**Tarefas a cumprir:**
1. Liste todos os nomes de países e cidades que aparecem no trecho, sem repetir nenhum.
2. Transcreva uma parte do trecho: comece nas palavras que contêm "Viva la impunidad, c...!" e pare depois de "Ministério da Educação.".

**Trecho:**
Milei é esperança de condenados pelo 8 de Janeiro foragidos na Argentina

Viva la impunidad, c...!

Milei é esperança de condenados pelo 8 de Janeiro foragidos na Argentina

Cartas Marcadas

Parte 24

Cartas Marcadas é uma newsletter semanal que investiga a ascensão da extrema direita, as ameaças à democracia e os bastidores do poder em Brasília.


Buenos Aires, 27 de fevereiro de 2025. Eram 8 horas da manhã quando avistei, em uma das mais movimentadas avenidas da capital da Argentina, um homem condenado a 16 anos e meio de prisão por envolvimento na tentativa de golpe de estado no Brasil.

Não era só isso. Em volta daquele homem, que trabalhava tranquilamente abordando pedestres na tentativa de vender passeios turísticos, dezenas de viaturas da Polícia Federal Argentina faziam uma operação em torno do prédio do Ministério da Educação.

**Dados fornecidos:**

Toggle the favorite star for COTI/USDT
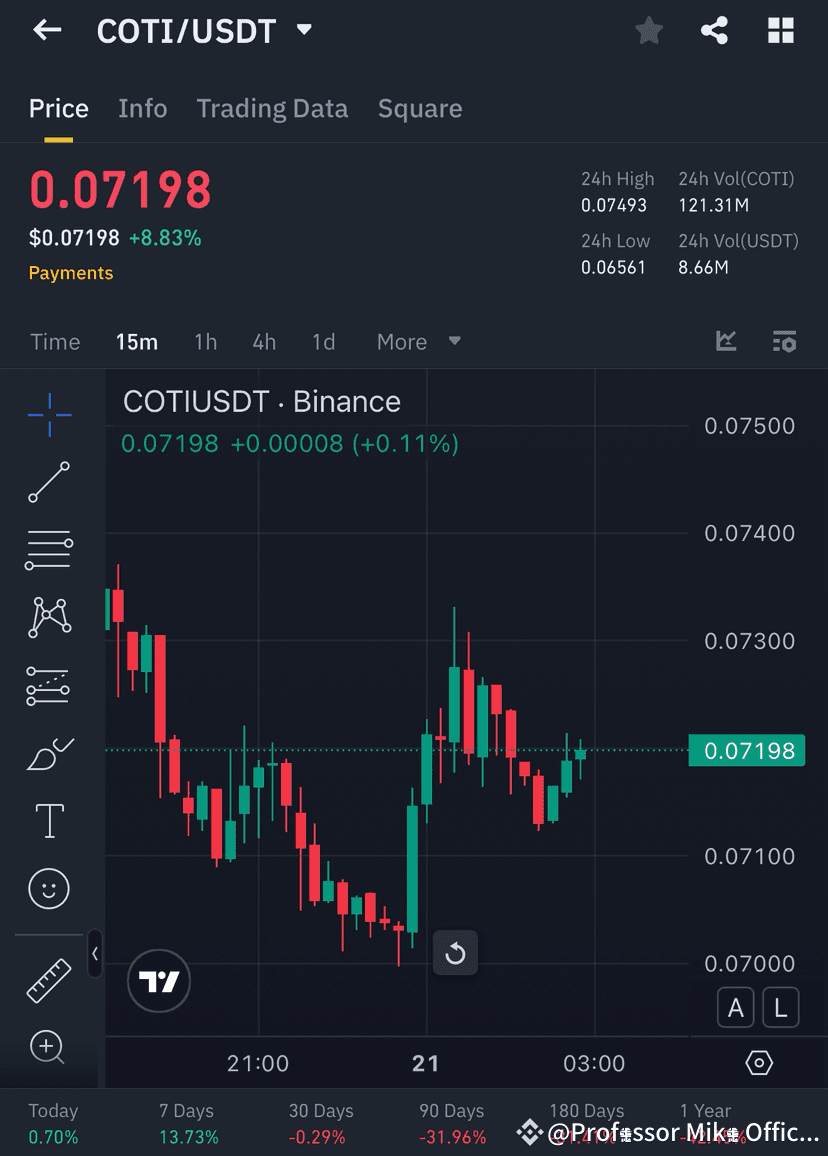 tap(648, 30)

**Problemas resolvidos:**
1. Argentina, Brasília, Buenos Aires, Brasil

2.
Viva la impunidad, c...!

Milei é esperança de condenados pelo 8 de Janeiro foragidos na Argentina

Cartas Marcadas

Parte 24

Cartas Marcadas é uma newsletter semanal que investiga a ascensão da extrema direita, as ameaças à democracia e os bastidores do poder em Brasília.


Buenos Aires, 27 de fevereiro de 2025. Eram 8 horas da manhã quando avistei, em uma das mais movimentadas avenidas da capital da Argentina, um homem condenado a 16 anos e meio de prisão por envolvimento na tentativa de golpe de estado no Brasil.

Não era só isso. Em volta daquele homem, que trabalhava tranquilamente abordando pedestres na tentativa de vender passeios turísticos, dezenas de viaturas da Polícia Federal Argentina faziam uma operação em torno do prédio do Ministério da Educação.